- **Data provided**
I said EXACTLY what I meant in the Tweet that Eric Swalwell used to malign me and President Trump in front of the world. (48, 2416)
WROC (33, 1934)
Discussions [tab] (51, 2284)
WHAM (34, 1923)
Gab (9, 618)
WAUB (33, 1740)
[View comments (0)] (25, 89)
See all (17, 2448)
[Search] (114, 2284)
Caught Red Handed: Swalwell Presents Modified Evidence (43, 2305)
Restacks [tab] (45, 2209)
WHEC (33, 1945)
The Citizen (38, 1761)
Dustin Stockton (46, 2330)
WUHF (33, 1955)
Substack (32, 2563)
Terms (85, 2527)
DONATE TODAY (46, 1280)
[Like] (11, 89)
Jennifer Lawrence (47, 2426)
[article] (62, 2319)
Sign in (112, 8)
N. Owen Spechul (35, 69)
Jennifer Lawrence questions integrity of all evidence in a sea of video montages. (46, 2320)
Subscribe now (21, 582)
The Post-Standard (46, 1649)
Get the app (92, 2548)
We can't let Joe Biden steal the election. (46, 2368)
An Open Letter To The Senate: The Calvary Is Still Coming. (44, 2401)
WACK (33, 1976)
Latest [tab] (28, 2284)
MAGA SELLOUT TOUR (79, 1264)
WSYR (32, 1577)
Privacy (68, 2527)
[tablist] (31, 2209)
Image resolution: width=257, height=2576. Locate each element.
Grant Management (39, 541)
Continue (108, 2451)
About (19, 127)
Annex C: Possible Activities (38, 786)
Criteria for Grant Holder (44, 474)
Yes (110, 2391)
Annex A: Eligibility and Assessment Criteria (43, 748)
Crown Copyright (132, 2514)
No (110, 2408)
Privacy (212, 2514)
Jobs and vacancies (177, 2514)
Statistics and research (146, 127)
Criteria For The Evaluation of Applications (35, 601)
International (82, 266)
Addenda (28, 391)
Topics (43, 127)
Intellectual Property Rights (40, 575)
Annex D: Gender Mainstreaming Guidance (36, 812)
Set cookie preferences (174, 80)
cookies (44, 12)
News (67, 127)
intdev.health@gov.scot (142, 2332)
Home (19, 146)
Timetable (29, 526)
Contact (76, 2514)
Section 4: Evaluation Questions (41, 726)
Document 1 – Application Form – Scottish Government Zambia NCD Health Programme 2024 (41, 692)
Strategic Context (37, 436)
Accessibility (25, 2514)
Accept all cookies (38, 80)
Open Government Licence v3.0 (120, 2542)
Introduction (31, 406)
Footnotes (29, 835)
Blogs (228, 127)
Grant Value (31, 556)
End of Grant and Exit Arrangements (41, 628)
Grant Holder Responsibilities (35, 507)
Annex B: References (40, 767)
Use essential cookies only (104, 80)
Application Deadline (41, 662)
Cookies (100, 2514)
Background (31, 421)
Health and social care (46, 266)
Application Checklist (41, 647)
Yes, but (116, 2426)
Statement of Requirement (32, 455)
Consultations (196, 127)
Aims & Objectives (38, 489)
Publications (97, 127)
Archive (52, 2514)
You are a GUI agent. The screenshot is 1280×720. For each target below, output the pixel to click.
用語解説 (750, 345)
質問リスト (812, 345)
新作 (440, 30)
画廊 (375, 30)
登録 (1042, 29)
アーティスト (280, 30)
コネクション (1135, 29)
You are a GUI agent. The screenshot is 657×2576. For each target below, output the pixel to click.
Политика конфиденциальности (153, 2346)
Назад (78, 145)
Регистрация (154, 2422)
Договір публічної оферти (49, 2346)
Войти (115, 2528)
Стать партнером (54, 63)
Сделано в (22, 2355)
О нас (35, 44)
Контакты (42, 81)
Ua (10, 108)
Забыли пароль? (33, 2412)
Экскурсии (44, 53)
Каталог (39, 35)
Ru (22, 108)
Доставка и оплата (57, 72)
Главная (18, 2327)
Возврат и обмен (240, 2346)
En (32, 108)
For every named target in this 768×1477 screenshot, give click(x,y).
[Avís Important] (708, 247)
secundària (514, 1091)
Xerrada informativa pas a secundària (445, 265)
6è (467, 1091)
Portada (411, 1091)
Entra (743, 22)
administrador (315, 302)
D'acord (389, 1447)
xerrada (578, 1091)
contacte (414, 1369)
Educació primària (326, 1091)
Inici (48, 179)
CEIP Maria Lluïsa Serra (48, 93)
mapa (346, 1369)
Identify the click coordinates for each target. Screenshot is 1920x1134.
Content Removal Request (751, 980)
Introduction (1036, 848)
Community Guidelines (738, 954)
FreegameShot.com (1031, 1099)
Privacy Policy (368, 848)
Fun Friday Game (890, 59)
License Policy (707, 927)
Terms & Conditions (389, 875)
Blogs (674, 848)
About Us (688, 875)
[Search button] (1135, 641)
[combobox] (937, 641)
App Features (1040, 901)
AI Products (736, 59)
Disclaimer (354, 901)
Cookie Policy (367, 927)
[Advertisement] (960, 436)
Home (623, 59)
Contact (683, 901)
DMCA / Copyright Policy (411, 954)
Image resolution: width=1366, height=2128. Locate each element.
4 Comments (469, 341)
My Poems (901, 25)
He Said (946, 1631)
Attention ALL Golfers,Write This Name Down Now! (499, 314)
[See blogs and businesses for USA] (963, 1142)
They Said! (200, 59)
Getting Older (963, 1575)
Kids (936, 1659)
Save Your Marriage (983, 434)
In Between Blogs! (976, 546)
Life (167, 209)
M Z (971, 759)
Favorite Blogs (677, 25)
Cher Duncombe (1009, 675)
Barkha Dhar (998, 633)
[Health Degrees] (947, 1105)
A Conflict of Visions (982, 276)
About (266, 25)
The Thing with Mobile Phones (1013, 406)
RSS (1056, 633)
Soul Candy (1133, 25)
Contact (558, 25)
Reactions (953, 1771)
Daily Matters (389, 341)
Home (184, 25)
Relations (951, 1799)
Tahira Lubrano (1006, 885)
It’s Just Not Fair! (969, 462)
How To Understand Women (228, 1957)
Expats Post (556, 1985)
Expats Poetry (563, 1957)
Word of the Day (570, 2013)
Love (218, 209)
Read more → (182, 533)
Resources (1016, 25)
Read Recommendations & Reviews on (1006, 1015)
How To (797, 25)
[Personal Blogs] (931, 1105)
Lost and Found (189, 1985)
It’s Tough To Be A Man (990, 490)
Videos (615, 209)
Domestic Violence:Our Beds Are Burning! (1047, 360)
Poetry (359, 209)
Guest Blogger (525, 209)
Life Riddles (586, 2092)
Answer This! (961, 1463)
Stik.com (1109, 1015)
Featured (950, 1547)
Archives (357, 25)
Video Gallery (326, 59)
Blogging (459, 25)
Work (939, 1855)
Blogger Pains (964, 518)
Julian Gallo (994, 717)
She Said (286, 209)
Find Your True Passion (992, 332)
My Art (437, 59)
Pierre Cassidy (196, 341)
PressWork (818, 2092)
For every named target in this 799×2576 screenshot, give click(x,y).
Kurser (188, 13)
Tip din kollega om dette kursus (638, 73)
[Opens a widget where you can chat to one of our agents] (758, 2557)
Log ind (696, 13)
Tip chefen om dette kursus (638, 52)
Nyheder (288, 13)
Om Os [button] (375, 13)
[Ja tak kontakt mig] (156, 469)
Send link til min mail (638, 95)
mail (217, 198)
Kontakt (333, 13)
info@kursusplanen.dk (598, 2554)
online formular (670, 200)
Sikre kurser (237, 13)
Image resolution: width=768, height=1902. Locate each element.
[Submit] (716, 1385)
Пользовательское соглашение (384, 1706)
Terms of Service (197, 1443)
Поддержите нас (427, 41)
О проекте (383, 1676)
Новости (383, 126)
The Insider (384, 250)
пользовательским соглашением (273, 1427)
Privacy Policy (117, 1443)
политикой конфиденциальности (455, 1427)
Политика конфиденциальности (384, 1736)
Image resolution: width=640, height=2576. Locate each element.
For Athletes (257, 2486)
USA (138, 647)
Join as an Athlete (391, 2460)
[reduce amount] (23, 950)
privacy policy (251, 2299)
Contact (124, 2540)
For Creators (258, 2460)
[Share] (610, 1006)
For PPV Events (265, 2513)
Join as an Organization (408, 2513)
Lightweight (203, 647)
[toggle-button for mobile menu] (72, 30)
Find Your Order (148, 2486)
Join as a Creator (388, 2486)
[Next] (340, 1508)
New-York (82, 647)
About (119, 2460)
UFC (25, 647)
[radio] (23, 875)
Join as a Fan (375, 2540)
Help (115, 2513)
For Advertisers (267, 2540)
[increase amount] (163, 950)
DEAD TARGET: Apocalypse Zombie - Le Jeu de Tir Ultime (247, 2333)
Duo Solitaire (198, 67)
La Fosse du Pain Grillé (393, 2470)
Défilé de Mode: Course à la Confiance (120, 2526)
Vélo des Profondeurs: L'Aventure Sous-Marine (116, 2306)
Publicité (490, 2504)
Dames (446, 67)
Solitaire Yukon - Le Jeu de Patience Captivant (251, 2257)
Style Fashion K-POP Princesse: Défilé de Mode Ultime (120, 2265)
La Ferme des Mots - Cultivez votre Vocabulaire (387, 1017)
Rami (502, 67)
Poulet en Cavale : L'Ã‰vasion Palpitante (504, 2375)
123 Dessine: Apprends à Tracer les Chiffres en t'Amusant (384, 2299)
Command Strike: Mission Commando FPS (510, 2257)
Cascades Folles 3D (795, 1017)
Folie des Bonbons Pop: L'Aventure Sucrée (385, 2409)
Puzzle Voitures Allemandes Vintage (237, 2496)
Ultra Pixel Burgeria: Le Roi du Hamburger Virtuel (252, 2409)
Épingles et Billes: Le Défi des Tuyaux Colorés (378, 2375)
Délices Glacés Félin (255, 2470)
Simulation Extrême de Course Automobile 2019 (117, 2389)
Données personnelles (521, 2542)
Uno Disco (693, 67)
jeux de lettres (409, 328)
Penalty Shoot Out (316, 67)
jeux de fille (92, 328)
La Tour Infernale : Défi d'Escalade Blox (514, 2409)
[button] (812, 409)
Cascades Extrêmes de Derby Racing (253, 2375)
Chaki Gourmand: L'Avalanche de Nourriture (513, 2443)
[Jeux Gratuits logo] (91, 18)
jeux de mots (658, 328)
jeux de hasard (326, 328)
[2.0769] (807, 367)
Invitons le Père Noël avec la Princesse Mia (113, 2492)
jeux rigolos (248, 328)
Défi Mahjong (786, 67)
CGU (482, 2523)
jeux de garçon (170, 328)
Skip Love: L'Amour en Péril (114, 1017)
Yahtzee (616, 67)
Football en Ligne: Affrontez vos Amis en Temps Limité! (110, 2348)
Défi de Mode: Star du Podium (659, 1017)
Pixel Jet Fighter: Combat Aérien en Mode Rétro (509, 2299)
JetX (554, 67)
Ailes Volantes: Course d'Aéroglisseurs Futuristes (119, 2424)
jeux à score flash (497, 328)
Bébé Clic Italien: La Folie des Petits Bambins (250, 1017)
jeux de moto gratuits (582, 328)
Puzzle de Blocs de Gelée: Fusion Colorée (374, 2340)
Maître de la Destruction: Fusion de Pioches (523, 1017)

- **Action item**
In the listing above, find the line with "Войти (115, 2528)" and the line with "License Policy (707, 927)", then print exactly those two lines and every line between them, and nothing more.

- **The answer**
Войти (115, 2528)
Стать партнером (54, 63)
Сделано в (22, 2355)
О нас (35, 44)
Контакты (42, 81)
Ua (10, 108)
Забыли пароль? (33, 2412)
Экскурсии (44, 53)
Каталог (39, 35)
Ru (22, 108)
Доставка и оплата (57, 72)
Главная (18, 2327)
Возврат и обмен (240, 2346)
En (32, 108)
For every named target in this 768×1477 screenshot, give click(x,y).
[Avís Important] (708, 247)
secundària (514, 1091)
Xerrada informativa pas a secundària (445, 265)
6è (467, 1091)
Portada (411, 1091)
Entra (743, 22)
administrador (315, 302)
D'acord (389, 1447)
xerrada (578, 1091)
contacte (414, 1369)
Educació primària (326, 1091)
Inici (48, 179)
CEIP Maria Lluïsa Serra (48, 93)
mapa (346, 1369)
Identify the click coordinates for each target. Screenshot is 1920x1134.
Content Removal Request (751, 980)
Introduction (1036, 848)
Community Guidelines (738, 954)
FreegameShot.com (1031, 1099)
Privacy Policy (368, 848)
Fun Friday Game (890, 59)
License Policy (707, 927)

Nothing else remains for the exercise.